Vos consignes:
**1.** D'après le texte sur Facebook et la désinformation, quelle part des Américains s'informe désormais sur Facebook selon le Pew Research Center ?
**2.** Prolongez le texte sur Facebook et la désinformation à partir de sa dernière phrase.

Texte à lire:
*-*-*
Cela ressemble à une volte-face. Une semaine après avoir assuré que Facebook n'avait pas influencé l'élection américaine, Mark Zuckerberg a annoncé, vendredi 18 novembre, une série de mesures pour lutter contre la diffusion d'articles mensongers sur le réseau social. " Nous prenons la désinformation très au sérieux ", assure le responsable, alors que la polémique n'est pas retombée dans la Silicon Valley. Mais " nous devons être prudents ", poursuit-il, car " nous ne voulons pas être les arbitres de la vérité ".
Les mesures détaillées par M. Zuckerberg restent encore au stade de projets. Elles ne s'appliqueront donc pas immédiatement. La plus importante concerne l'affichage d'un message d'alerte accompagnant les articles ayant été signalés comme mensongers. Pour distinguer les fausses informations, Facebook comptera sur ses utilisateurs, avec des outils plus simples à utiliser, mais aussi sur des sources externes, spécialisées dans le " fact checking ". Autre piste: afficher des liens vers des médias reconnus sous les articles partagés.
M. Zuckerberg souhaite également s'attaquer à " l'économie des fausses informations ". Lundi 14 novembre, Facebook a suivi l'exemple de Google et annoncé que les faux sites d'actualités n'auront plus accès à sa plate-forme publicitaire, Facebook Audience Network. Le réseau social travaille désormais à mieux détecter les sites qui abusent le système publicitaire, qui pourraient alors être bannis de Facebook. " Une partie de la désinformation est le fruit de spam motivé financièrement ", explique le dirigeant.
UN MILLION DE PARTAGESDe nombreux observateurs accusent Facebook d'avoir facilité la victoire de Donald Trump lors des élections du 8 novembre, en permettant à ses partisans de partager des articles mensongers. Plus d'un million de fois pour certains de ces liens, comme par exemple celui assurant, à tort, que le pape François soutenait le candidat républicain. Ce débat illustre l'importance prise par le réseau social: selon le Pew Research Center, près de la moitié des Américains s'informent désormais sur Facebook.
*-*-*
Enregistrements:
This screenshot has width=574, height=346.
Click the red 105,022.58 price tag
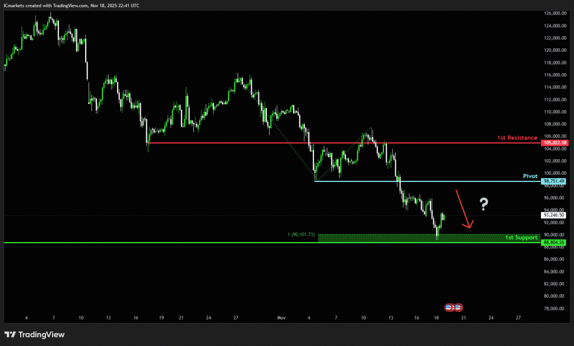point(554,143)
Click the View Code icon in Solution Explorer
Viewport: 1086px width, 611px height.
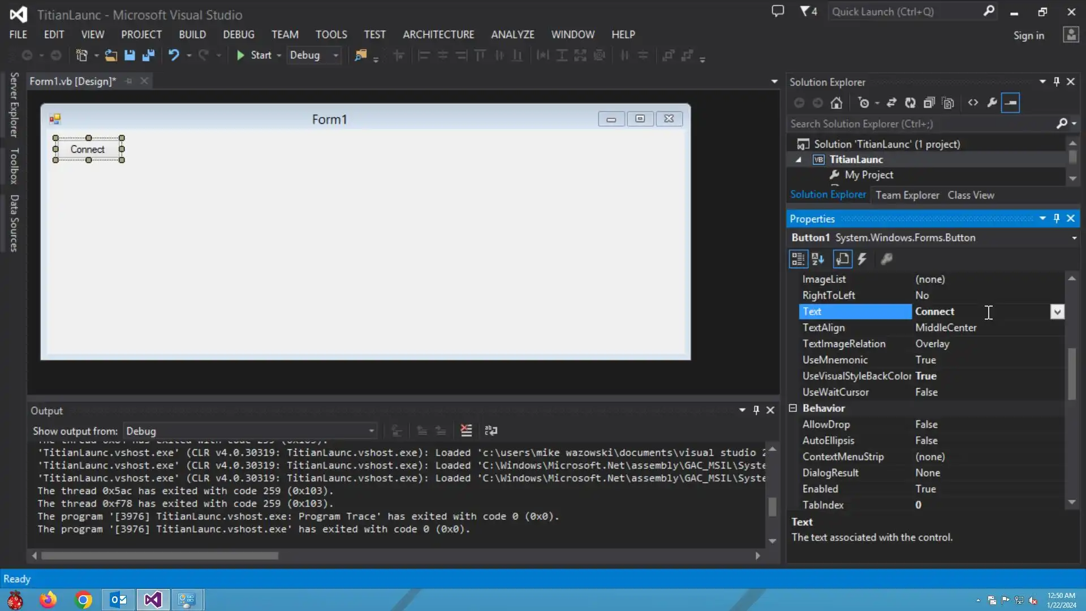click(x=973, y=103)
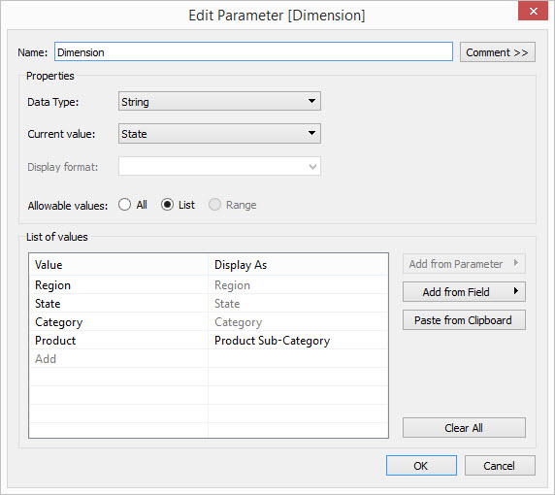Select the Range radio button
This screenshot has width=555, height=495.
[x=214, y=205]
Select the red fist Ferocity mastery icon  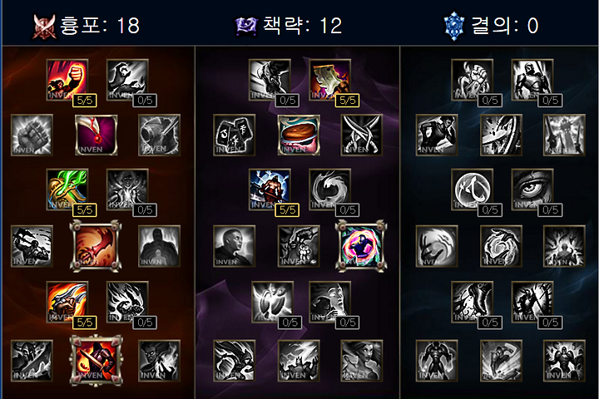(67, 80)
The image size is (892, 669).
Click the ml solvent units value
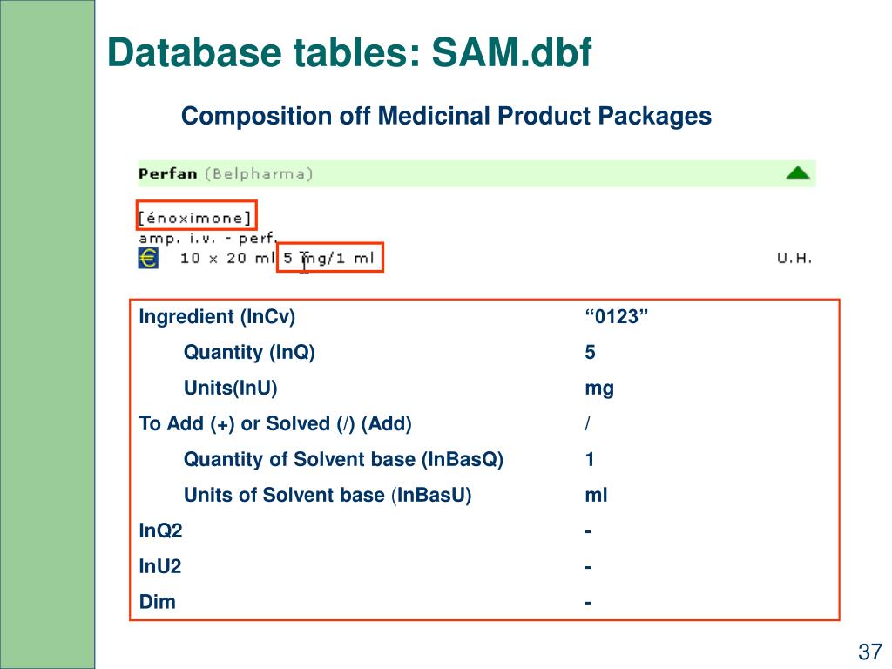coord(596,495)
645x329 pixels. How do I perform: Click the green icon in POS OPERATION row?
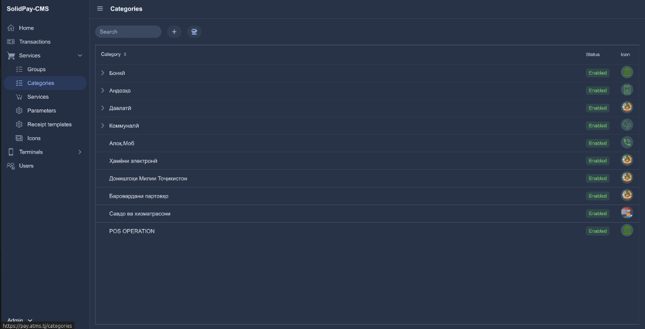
*-*-*
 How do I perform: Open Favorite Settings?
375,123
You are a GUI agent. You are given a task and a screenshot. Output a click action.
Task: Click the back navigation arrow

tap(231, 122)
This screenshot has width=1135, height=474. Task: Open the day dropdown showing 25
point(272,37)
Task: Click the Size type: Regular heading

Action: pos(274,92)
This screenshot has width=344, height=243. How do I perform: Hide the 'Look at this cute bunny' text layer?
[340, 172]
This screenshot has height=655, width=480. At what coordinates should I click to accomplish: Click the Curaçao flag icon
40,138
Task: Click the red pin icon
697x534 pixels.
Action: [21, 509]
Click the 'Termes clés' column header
*-*-*
Réponses:
**1.** Près de la moitié des Américains.

**2.**
La société de Menlo Park, qui compte plus de 150 millions d'utilisateurs aux Etats-Unis, a d'abord choisi de nier le problème. "Il est dingue de croire que les fausses informations publiées sur Facebook ont pu influencer le résultat de l'élection", affirmait jeudi dernier M. Zuckerberg. "99% de tout ce que les gens voient sur Facebook est authentique. Les articles mensongers ne représentent qu'une minorité", avait-il ajouté deux jours plus tard. Ce chiffre reste cependant impossible à vérifier.
La position de M. Zuckerberg contraste avec celle de Sundar Pichai, le directeur général de Google. Interrogé mardi 15 novembre par la BBC, celui-ci avait reconnu que la prolifération de fausses informations avait pu jouer un rôle. Des voix discordantes se font aussi entendre au sein même de Facebook. Selon BuzzFeed, plusieurs dizaines d'employés se sont ainsi réunis, de manière informelle, pour évoquer ce sujet et les outils pouvant être mis en place pour lutter contre la désinformation.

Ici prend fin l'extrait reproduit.